Immunization procedures may be undertaken in patients who are receiving corticosteroids as replacement therapy (e.g., for Addison’s disease).
Use of corticosteroids may produce posterior subcapsular cataracts, glaucoma with possible damage to the optic nerves, and may enhance the establishment of secondary ocular infections due to bacteria, fungi, or viruses. The use of systemic corticosteroids is not recommended in the treatment of optic neuritis and may lead to an increase in the risk of new episodes. Corticosteroids should be used cautiously in patients with ocular herpes simplex because of corneal perforation. Corticosteroids should not be used in active ocular herpes simplex.
Karposi’s sarcoma has been reported to occur in patients receiving corticosteroid therapy, most often for chronic conditions. Discontinuation of corticosteroids may result in clinical improvement of Kaposi’s sarcoma.
Methylprednisolone acetate injectable suspension, USP is an anti-inflammatory glucocorticoid for intramuscular, intra-articular, soft tissue or intralesional injection. It is available as single-dose vials in two strengths: 40 mg/mL, 80 mg/mL.
Each mL of these preparations contains:
## | 40 mg/mL | 80 mg/mL |
Methylprednisolone Acetate, USP | 40 mg | 80 mg |
Polyethylene glycol 3350 | 29 mg | 28 mg |
Myristyl-gamma-picolinium chloride | 0.195 mg | 0.189 mg |
Sodium chloride was added to adjust tonicity.
When necessary, pH was adjusted with sodium hydroxide and/or hydrochloric acid.
The pH of the finished product remains within the USP specified range (e.g., 3.0 to 7.0).

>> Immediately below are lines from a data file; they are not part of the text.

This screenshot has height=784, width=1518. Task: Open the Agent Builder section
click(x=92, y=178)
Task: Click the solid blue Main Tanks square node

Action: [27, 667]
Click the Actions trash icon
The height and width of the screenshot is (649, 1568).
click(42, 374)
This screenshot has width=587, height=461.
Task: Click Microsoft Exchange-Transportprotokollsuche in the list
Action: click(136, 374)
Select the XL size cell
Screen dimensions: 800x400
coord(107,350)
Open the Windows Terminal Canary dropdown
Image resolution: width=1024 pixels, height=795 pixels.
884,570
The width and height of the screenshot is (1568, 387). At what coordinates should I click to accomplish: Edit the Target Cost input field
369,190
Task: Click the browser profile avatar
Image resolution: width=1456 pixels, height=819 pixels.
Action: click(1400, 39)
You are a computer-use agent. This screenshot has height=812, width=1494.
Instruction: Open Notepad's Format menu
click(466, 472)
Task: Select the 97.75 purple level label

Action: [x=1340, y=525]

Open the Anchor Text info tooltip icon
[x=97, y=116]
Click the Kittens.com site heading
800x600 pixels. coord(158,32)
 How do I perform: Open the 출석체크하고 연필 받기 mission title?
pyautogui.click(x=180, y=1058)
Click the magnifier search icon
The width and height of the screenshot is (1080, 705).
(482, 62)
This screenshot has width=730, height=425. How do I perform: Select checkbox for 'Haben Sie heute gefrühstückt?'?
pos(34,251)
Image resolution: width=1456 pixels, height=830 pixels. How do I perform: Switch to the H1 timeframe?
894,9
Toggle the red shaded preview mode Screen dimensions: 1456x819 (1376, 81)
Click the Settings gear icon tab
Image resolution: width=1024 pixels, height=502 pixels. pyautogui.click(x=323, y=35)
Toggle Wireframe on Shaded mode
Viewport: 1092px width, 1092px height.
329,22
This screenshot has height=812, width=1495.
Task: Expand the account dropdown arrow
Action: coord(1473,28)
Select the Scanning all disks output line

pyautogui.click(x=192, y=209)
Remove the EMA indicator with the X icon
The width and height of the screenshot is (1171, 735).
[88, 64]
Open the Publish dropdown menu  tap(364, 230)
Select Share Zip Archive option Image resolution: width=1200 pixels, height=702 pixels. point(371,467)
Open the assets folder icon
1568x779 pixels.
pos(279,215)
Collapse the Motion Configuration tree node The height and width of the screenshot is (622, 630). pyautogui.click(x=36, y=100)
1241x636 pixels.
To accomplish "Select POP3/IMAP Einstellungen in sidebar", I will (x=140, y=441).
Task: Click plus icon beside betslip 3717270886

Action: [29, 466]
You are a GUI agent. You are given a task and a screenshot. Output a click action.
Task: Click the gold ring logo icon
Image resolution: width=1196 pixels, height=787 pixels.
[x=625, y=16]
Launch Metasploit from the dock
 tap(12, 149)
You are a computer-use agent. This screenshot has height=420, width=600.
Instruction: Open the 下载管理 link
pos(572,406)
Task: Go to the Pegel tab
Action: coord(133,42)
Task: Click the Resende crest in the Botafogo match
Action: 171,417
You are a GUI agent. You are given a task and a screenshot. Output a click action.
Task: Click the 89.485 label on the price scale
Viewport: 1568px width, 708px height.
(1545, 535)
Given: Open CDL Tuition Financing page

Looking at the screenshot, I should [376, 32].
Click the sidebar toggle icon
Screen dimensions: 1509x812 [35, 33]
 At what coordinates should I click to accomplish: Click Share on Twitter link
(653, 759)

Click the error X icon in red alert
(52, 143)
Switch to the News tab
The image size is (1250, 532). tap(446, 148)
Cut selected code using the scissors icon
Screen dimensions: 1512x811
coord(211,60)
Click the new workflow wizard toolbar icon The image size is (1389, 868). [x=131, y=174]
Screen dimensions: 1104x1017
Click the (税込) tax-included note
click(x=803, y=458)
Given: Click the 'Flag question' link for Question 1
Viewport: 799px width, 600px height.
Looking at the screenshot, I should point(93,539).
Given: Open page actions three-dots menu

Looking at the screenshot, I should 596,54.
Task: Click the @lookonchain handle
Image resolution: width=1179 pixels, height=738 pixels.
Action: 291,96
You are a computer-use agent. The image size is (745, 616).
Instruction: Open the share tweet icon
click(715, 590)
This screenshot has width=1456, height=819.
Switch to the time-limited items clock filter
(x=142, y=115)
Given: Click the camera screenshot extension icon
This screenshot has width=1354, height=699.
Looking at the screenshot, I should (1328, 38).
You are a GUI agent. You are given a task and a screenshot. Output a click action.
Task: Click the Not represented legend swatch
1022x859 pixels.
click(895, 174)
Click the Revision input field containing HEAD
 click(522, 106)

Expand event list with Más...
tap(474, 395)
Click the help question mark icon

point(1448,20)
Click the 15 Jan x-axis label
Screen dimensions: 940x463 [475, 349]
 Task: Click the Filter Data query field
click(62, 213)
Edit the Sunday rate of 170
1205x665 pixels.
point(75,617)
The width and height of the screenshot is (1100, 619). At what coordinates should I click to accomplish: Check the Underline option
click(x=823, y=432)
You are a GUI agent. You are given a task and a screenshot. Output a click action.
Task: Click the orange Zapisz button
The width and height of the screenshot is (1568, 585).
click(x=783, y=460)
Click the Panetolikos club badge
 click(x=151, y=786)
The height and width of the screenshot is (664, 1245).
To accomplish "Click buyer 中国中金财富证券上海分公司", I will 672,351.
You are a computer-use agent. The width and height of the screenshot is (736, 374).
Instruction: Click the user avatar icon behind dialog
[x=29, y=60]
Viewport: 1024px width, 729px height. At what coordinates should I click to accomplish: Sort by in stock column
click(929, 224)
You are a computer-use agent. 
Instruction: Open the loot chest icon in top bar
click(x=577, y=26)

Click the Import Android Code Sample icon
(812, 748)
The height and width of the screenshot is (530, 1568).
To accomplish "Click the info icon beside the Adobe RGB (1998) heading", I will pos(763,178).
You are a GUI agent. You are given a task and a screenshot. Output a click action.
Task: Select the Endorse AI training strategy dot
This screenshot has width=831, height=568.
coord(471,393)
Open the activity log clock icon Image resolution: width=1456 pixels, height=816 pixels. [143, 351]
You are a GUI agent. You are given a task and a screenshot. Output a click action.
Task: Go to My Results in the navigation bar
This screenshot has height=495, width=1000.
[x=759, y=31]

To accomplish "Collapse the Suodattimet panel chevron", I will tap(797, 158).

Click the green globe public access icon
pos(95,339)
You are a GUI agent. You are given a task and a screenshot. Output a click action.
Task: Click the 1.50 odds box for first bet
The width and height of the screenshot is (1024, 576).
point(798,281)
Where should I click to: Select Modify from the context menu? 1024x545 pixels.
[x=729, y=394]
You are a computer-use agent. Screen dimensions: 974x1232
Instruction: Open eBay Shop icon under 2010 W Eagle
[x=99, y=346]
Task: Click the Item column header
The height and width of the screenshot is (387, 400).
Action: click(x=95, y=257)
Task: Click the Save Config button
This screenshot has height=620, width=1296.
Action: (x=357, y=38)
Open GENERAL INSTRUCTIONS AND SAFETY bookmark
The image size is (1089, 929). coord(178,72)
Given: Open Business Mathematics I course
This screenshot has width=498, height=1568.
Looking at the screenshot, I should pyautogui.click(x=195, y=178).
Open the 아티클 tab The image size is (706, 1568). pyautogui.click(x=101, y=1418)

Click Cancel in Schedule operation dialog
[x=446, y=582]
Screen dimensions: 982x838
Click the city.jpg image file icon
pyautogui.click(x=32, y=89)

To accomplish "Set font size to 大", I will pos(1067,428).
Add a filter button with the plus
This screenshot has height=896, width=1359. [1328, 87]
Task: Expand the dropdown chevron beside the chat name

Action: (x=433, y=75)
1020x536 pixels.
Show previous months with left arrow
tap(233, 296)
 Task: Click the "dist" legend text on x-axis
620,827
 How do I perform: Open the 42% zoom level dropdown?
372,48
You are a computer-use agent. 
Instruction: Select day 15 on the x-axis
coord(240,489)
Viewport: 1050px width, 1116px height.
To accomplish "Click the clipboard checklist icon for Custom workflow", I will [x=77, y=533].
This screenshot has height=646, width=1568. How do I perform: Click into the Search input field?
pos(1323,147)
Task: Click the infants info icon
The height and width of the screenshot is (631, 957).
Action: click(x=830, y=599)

The chemical name for methylprednisolone acetate is pregna-1,4-diene-3,20-dione, 21-(acetyloxy)-11,17-dihydroxy-6-methyl-,(6α,11β)- and the molecular weight is 416.51 g/mol. The structural formula is represented below:
Methylprednisolone acetate injectable suspension, USP contains methylprednisolone acetate, USP which is the 6-methyl derivative of prednisolone. Methylprednisolone acetate, USP is a white or almost white crystalline powder which melts at about 213° with some decomposition. It is soluble in dioxane, sparingly soluble in acetone, alcohol, chloroform, and methanol, and slightly soluble in ether. It is practically insoluble in water.